Dried Cherry Buttermilk Scones
March 2, 2008
My friend Maggie, who left Chicago for a year (that turned into almost a year-and-a-half, ahem) in London, is about to return to our fair city. So she’s back this week for repatriation, which, so far as I can tell, involves hitting up all her favorite American restaurants and stores and visiting family and friends for 10 days. In other words, I need to look into this repatriation thing.
With Maggie back in town, the weekend was full of festivities. After a boisterous welcome home dinner on Friday night, during which we may or may not have been over-served, we had a potentially ill-conceived brunch slated for Saturday morning. At 9:30. Yes, 9:30. We were all a little bleary eyed (curiously, the apparently jet-lag-immune Maggie was in the best shape of all of us), but the brunch came off without a hitch. Brynn, our hostess, was taking care of the meal (pictures coming soon!), but asked me to bring some sort of a baked good. You know, brunch dessert.
(Click “more” for the rest of the story, more photos & the recipe.)
Blissfully, the recipe I had picked out earlier in the week came together very easily on Saturday morning (thanks to several cups of coffee).
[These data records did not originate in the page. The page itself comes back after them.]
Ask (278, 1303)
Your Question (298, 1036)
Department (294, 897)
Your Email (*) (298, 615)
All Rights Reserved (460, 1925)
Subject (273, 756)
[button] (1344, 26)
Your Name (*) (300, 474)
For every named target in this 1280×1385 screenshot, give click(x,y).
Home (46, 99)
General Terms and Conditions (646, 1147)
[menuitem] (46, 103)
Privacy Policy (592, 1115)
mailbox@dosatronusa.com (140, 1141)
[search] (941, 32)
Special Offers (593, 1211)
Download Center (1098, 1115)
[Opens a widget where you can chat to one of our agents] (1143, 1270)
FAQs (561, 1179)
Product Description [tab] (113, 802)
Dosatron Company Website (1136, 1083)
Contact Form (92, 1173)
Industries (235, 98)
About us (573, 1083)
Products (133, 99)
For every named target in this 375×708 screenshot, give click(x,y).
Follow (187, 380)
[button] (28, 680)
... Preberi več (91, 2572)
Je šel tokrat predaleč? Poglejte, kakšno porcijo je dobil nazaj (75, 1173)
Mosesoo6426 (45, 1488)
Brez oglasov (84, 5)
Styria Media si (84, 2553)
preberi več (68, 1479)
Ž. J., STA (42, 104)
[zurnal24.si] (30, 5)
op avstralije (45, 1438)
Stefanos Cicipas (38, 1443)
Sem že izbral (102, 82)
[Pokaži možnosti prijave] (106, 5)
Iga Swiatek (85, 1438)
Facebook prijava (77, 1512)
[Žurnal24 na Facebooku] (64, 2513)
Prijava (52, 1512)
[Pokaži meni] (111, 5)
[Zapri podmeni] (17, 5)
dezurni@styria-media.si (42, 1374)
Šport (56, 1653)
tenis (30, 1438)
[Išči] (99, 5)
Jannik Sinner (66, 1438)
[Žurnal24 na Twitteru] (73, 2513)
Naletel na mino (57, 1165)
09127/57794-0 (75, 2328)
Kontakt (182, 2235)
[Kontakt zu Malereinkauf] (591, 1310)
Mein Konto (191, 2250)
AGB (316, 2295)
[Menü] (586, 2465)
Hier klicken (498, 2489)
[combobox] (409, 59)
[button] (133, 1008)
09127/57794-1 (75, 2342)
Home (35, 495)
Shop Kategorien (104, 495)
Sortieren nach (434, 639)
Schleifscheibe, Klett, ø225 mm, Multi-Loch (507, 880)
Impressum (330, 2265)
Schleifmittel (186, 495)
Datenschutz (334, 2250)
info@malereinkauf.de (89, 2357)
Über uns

But just as I was swabbing the soon-to-be-baked wedges with buttermilk, I realized that I was baking scones for someone who’s been living in the land of scones for over a year. Oops. So much for repatriation.
Luckily, Maggie assured me she wasn’t sconed out. And we all enjoyed these scones, which were buttery, tender and almondy, nearly every bite punctuated by a sour dried cherry. I think they would’ve been lovely draped with a simple powdered sugar glaze. But, frankly, I just wasn’t up for it.
Dried Cherry Buttermilk Scones
1/2 cup buttermilk plus 1/4 cup for brushing the scones
1 large egg
3 tablespoons light brown sugar
1 teaspoon almond extract
2 1/4 cups cake flour (not self-rising)
1 tablespoon double-acting baking powder
1/2 teaspoon baking soda
1/2 teaspoon salt
3/4 stick (6 tablespoons) cold unsalted butter, cut into bits
1/2 cup dried sour cherries (available at specialty foods shops)all-purpose flour, for sprinkling on the counter
raw sugar for sprinkling
Preheat the oven to 400°F. Line a baking sheet with a silpat or parchment paper.
In a bowl whisk together 1/2 cup of the buttermilk, the egg, the brown sugar, and the vanilla until the mixture is combined well. In another bowl stir together the flour, the baking powder, the baking soda, and the salt and blend in the butter until the mixture resembles coarse meal. Stir in the cherries and the buttermilk mixture with a fork until the mixture just forms a sticky but manageable dough.
Knead the dough gently for 30 seconds on a lightly floured surface, pat it into a 3/4-inch-thick round, and cut it into 8 wedges. On an ungreased baking sheet brush the wedges with the remaining 1/4 cup buttermilk and sprinkle them with the granulated sugar. Bake the scones in the middle of the oven for 15 to 18 minutes, or until they are golden.